As the performance requirements for turbine blades/vanes have increased, the cooling requirements and thus the complexity of the internal passageways formed in the part have become more complex. This has necessitated use of even more complex cores.
A problem has been experienced in casting some turbine blades/vanes when there is movement or shift of the core in the mold during removal of the pattern material, during preheating of the mold prior to pouring the molten metal therein, and during casting of the molten metal into the mold. For example, during casting, the core can exhibit a temperature profile along its length that causes unwanted core movement. In particular, even a slight core displacement during pattern removal, during mold preheating, and/or during metal pouring has been found to result in unacceptable variations in the wall thickness of the hollow cast blade/vane, especially when relatively thin ceramic cores are used and especially when single crystal or directionally solidified castings are formed in a mold heated to an elevated temperature prior to metal pouring and kept in this condition for a long period of time during solidification of the molten metal.
The use of relatively thin, complex cores presents additional problems as a result of warpage oftentimes associated with such thin cores. In particular, certain regions of these cores become warped during a firing operation employed in their manufacture and during the subsequent processing as described above (e.g., during pattern removal, mold preheating and metal pouring). Such warpage can ultimately produce unacceptable wall thickness variations in the hollow casting made therewith.

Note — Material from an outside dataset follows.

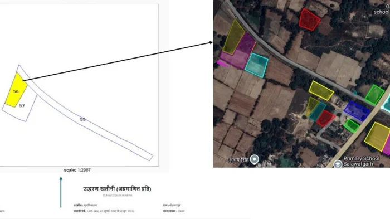Viewport: 390px width, 219px height.
Task: Click the Primary School Salawatgarh label
Action: point(362,161)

Various attempts have been made to provide means for accurately supporting cores in an investment casting mold. For example, chaplets such as described in U.S. Pat. No. 2,084,247 represent well-known prior core supporting techniques. Other techniques specifically developed for use in connection with ceramic molds/cores are set forth in U.S. Pat. Nos. 3,596,703; 3,659,645; 4,487,246; and 4,811,778. Some of these techniques use platinum chaplets, pins and similar devices extending through the wax pattern into contact with the core at one end and into the mold wall at the other end to position the core in the mold. However, these techniques create a problem of unwanted metal on the casting surfaces where the chaplets/pins extend into the mold wall. In effect, the molten metal cast into the mold eventually fills the space occupied by the chaplet/pin in the mold wall. This problem leads to the requirement of additional mechanical finishing operations to remove the unwanted metal, dimensional control variations, and possible unwanted nucleation/ recrystallization.
The aforementioned U.S. Pat. No. 3,596,703 describes a prior core positioning technique wherein holes are drilled in the wax pattern formed about the core until the holes reach the core. The ceramic mold is then invested about the wax pattern/core assembly so that ceramic material fills the drilled holes to provide ceramic plugs for supporting the core in the mold when the wax pattern is subsequently removed. When molten metal is cast and solidified in the mold, holes are left on the casting where the ceramic support plugs existed and are then plugged or removed. This technique involves laborious and costly hole drilling operations in the wax pattern and hole filling/removal operations on the casting.